Top of TASK INPUTS

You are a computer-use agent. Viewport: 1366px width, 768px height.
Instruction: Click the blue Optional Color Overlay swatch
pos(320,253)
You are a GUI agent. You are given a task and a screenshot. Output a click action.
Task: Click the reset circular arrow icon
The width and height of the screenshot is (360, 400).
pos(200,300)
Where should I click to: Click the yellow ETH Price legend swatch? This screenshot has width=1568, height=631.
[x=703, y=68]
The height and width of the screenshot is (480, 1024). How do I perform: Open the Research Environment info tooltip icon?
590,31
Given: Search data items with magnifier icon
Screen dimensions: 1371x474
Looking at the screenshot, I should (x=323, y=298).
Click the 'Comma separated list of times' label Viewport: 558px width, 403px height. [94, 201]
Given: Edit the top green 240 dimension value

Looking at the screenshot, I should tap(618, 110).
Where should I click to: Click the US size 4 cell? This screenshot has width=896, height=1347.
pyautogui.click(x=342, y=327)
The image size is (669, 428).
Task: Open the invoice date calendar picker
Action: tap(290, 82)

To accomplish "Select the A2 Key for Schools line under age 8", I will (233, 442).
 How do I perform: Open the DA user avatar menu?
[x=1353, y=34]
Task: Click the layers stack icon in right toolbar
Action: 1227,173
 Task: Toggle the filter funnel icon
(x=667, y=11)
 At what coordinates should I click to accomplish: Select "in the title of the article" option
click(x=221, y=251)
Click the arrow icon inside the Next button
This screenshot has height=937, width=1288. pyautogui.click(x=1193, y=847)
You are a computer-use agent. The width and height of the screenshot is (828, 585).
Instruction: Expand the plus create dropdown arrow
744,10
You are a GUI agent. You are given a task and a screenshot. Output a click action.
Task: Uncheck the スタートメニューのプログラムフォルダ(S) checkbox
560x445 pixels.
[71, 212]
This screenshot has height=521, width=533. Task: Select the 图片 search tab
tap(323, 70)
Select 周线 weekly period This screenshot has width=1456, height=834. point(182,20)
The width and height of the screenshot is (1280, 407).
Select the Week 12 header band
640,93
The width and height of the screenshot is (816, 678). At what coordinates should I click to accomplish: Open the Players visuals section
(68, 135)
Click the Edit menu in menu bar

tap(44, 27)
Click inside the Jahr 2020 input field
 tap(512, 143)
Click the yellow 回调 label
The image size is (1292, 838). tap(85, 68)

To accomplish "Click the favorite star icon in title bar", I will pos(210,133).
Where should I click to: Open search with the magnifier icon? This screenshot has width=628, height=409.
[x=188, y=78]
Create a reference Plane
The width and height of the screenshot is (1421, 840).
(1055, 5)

Bottom of TASK INPUTS

DIRECTIONS: Each line of the data is to be output exactly, with none skipped.

YOUR SOLUTION:
You are a computer-use agent. Viewport: 1366px width, 768px height.
Instruction: Click the blue Optional Color Overlay swatch
pos(320,253)
You are a GUI agent. You are given a task and a screenshot. Output a click action.
Task: Click the reset circular arrow icon
The width and height of the screenshot is (360, 400).
pos(200,300)
Where should I click to: Click the yellow ETH Price legend swatch? This screenshot has width=1568, height=631.
[x=703, y=68]
The height and width of the screenshot is (480, 1024). How do I perform: Open the Research Environment info tooltip icon?
590,31
Given: Search data items with magnifier icon
Screen dimensions: 1371x474
Looking at the screenshot, I should (x=323, y=298).
Click the 'Comma separated list of times' label Viewport: 558px width, 403px height. [94, 201]
Given: Edit the top green 240 dimension value

Looking at the screenshot, I should tap(618, 110).
Where should I click to: Click the US size 4 cell? This screenshot has width=896, height=1347.
pyautogui.click(x=342, y=327)
The image size is (669, 428).
Task: Open the invoice date calendar picker
Action: tap(290, 82)

To accomplish "Select the A2 Key for Schools line under age 8", I will (233, 442).
 How do I perform: Open the DA user avatar menu?
[x=1353, y=34]
Task: Click the layers stack icon in right toolbar
Action: 1227,173
 Task: Toggle the filter funnel icon
(x=667, y=11)
 At what coordinates should I click to accomplish: Select "in the title of the article" option
click(x=221, y=251)
Click the arrow icon inside the Next button
This screenshot has height=937, width=1288. pyautogui.click(x=1193, y=847)
You are a computer-use agent. The width and height of the screenshot is (828, 585).
Instruction: Expand the plus create dropdown arrow
744,10
You are a GUI agent. You are given a task and a screenshot. Output a click action.
Task: Uncheck the スタートメニューのプログラムフォルダ(S) checkbox
560x445 pixels.
[71, 212]
This screenshot has height=521, width=533. Task: Select the 图片 search tab
tap(323, 70)
Select 周线 weekly period This screenshot has width=1456, height=834. point(182,20)
The width and height of the screenshot is (1280, 407).
Select the Week 12 header band
640,93
The width and height of the screenshot is (816, 678). At what coordinates should I click to accomplish: Open the Players visuals section
(68, 135)
Click the Edit menu in menu bar

tap(44, 27)
Click inside the Jahr 2020 input field
 tap(512, 143)
Click the yellow 回调 label
The image size is (1292, 838). tap(85, 68)

To accomplish "Click the favorite star icon in title bar", I will pos(210,133).
Where should I click to: Open search with the magnifier icon? This screenshot has width=628, height=409.
[x=188, y=78]
Create a reference Plane
The width and height of the screenshot is (1421, 840).
(1055, 5)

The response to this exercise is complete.